-- START OF PROVIDED DATA --

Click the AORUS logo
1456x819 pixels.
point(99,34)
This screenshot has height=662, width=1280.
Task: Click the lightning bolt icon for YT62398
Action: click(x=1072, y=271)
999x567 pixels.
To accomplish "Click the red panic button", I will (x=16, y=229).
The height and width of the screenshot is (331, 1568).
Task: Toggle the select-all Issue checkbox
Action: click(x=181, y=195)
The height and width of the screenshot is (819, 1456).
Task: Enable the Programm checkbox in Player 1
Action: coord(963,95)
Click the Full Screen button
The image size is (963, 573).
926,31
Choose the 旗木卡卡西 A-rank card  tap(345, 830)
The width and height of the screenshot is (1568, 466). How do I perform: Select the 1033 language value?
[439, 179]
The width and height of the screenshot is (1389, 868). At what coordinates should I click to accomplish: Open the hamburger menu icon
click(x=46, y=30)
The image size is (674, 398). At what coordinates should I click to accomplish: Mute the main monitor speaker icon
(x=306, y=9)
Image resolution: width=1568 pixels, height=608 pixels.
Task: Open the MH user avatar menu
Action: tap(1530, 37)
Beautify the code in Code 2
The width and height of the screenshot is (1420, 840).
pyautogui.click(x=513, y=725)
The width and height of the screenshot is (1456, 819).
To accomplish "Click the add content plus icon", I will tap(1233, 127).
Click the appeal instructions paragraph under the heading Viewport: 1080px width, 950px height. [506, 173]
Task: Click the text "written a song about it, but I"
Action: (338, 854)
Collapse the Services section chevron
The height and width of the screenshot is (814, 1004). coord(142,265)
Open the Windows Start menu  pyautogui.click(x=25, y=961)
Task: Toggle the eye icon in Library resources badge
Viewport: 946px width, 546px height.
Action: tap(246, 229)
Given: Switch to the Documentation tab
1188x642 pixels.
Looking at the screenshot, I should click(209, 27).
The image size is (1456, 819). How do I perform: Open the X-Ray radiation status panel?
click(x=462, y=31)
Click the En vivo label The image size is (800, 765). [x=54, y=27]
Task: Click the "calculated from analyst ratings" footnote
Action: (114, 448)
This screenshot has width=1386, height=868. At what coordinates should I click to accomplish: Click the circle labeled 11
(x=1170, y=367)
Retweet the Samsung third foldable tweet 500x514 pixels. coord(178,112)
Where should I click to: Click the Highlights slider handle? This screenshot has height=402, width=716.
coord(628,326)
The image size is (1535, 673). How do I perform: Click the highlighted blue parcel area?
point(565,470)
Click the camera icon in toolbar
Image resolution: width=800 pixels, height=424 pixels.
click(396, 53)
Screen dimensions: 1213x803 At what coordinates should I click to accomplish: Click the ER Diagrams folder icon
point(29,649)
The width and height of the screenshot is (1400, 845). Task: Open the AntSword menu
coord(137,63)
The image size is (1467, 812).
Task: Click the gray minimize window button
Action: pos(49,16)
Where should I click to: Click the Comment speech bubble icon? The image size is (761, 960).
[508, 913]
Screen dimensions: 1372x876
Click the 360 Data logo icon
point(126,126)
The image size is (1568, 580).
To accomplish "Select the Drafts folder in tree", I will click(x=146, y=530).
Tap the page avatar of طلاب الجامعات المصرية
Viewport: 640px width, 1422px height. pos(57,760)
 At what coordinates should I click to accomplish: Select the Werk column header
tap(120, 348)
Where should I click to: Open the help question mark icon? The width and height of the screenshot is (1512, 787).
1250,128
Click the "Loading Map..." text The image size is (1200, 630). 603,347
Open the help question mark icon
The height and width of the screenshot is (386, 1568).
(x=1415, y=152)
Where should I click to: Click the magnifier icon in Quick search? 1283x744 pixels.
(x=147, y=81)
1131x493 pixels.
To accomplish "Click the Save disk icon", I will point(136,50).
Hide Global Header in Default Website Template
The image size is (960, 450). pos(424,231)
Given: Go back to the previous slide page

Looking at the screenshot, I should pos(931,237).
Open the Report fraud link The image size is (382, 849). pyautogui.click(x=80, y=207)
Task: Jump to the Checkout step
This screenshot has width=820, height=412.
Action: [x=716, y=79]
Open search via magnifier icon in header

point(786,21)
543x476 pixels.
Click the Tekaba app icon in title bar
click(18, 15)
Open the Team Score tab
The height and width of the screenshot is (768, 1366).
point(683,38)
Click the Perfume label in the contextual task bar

-- END OF PROVIDED DATA --

TASK STATEMENT:
Update the items from the start of the records through the line containing "(x=1170, y=367)" by replacing "hamburger menu icon" with "navigation menu icon", and leave all other text unchanged.

RIGHT ANSWER:
Click the AORUS logo
1456x819 pixels.
point(99,34)
This screenshot has height=662, width=1280.
Task: Click the lightning bolt icon for YT62398
Action: click(x=1072, y=271)
999x567 pixels.
To accomplish "Click the red panic button", I will (x=16, y=229).
The height and width of the screenshot is (331, 1568).
Task: Toggle the select-all Issue checkbox
Action: click(x=181, y=195)
The height and width of the screenshot is (819, 1456).
Task: Enable the Programm checkbox in Player 1
Action: coord(963,95)
Click the Full Screen button
The image size is (963, 573).
926,31
Choose the 旗木卡卡西 A-rank card  tap(345, 830)
The width and height of the screenshot is (1568, 466). How do I perform: Select the 1033 language value?
[439, 179]
The width and height of the screenshot is (1389, 868). At what coordinates should I click to accomplish: Open the navigation menu icon
click(x=46, y=30)
The image size is (674, 398). At what coordinates should I click to accomplish: Mute the main monitor speaker icon
(x=306, y=9)
Image resolution: width=1568 pixels, height=608 pixels.
Task: Open the MH user avatar menu
Action: tap(1530, 37)
Beautify the code in Code 2
The width and height of the screenshot is (1420, 840).
pyautogui.click(x=513, y=725)
The width and height of the screenshot is (1456, 819).
To accomplish "Click the add content plus icon", I will tap(1233, 127).
Click the appeal instructions paragraph under the heading Viewport: 1080px width, 950px height. [506, 173]
Task: Click the text "written a song about it, but I"
Action: (338, 854)
Collapse the Services section chevron
The height and width of the screenshot is (814, 1004). coord(142,265)
Open the Windows Start menu  pyautogui.click(x=25, y=961)
Task: Toggle the eye icon in Library resources badge
Viewport: 946px width, 546px height.
Action: tap(246, 229)
Given: Switch to the Documentation tab
1188x642 pixels.
Looking at the screenshot, I should click(209, 27).
The image size is (1456, 819). How do I perform: Open the X-Ray radiation status panel?
click(x=462, y=31)
Click the En vivo label The image size is (800, 765). [x=54, y=27]
Task: Click the "calculated from analyst ratings" footnote
Action: (114, 448)
This screenshot has width=1386, height=868. At what coordinates should I click to accomplish: Click the circle labeled 11
(x=1170, y=367)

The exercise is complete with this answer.